Esperanzas para el nuevo siglo

El Porfiriato - Vida Cotidiana

El Popular del 31 de diciembre de 1899 publicó un artículo titulado ""Lo que tiene México al finalizar el siglo XIX"" y comenzaba preguntándose: ""¿Será el siglo XX el de la libertad, de la paz o de la justicia? Los esfuerzos más grandes que ha hecho el hombre en este siglo, no han sido, ciertamente, en favor de la libertad y de la justicia, aun cuando no han escaseado los libertadores y los sabios, que han combatido los despotismos y los errores en el orden político y en la esfera del derecho"".

Para México había sido un siglo difícil. Como nación independiente alcanzaba apenas setenta y nueve años. Su historia reciente era sombría: guerras con el exterior, rebeliones internas, golpes de estado y la pérdida de más de la mitad del territorio. En 1899 la República parecía haber corregido el rumbo bajo el manto patriarcal de Porfirio Díaz.

""El pasado es el mejor espejo en que se refleja el porvenir -declaró a la prensa extranjera del viejo general- brillantes son los auspicios con que la República Mexicana entra al nuevo año de 1900"". El porfiriato pasaba la prueba de la historia al iniciar el siglo XX. Ferrocarriles, alumbrado público, obras públicas, petróleo, casas comerciales. La economía florecía como nunca antes lo había hecho.

Había mucho que celebrar. Las autoridades dispusieron de gran cantidad de recursos para darle la bienvenida al siglo XX en un México que se presentaba ante el mundo como ejemplo de modernización. El 31 de diciembre de 1899, desde temprano, la gente se alistó para acudir al baile que la Sociedad Siglo XX organizó  en el Tívoli del Eliseo o la fiesta de caridad que la colonia americana realizaría en el Circo Teatro Orrin. Se prepararon desfiles, serenatas nocturnas, fuegos artificiales y globos aerostáticos. La alegría invadió todos los espacios públicos de las distintas ciudades del país.

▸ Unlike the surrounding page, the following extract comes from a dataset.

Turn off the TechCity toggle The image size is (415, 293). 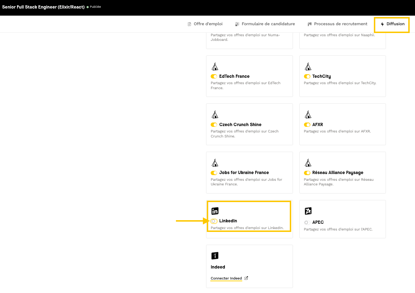(x=307, y=76)
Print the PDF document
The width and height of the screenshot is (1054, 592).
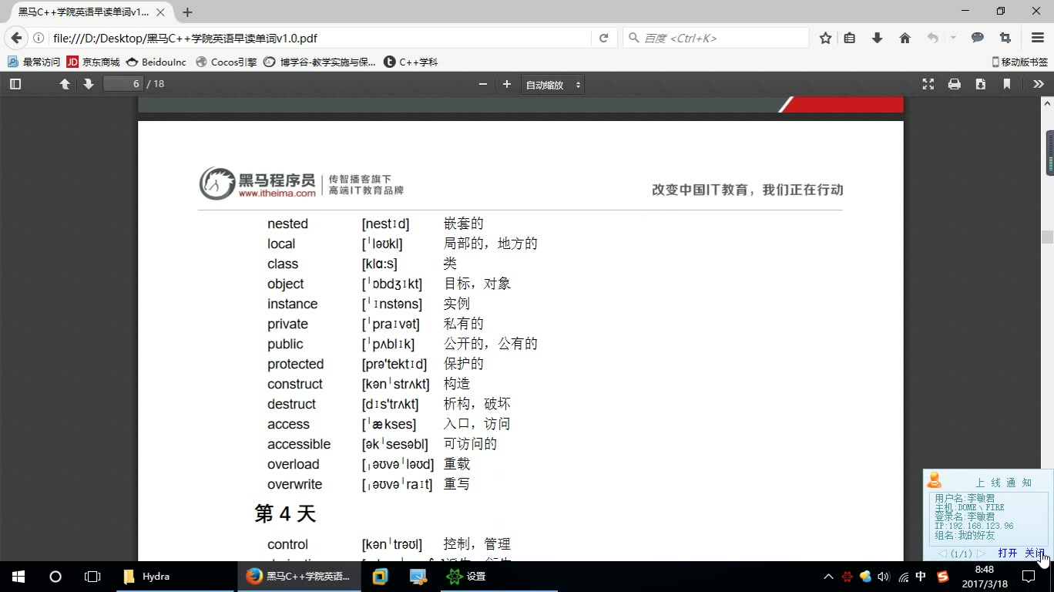954,84
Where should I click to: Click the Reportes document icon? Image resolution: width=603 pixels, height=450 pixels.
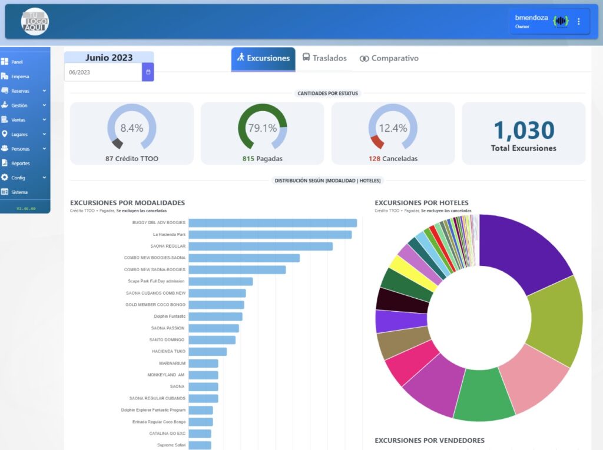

Las campanas de Catedral comenzaron a sonar anunciando la inminente llegada del siglo XX. Con lágrimas en los ojos la nación entera despedía la historia de un siglo que se consumía en la eternidad. El nuevo se presentaba promisorio. La confianza invadía a los mexicanos: si en menos de veinte años, el gobierno porfiriano había logrado convertir a un país en ruinas en una nación próspera, la centuria que se aproximaba sería testigo de la consolidación definitiva de México. En el siglo XX, la democracia, la justicia y la igualdad debían coronar la obra comenzada en el XIX. Y en todos los rincones del país, la escena se repitió. Con la copa en alto, las familias, los amigos, los amantes brindaron y se abrazaron, al tiempo que gritaban:  ""¡Bienvenido siglo XX"", el siglo de México"".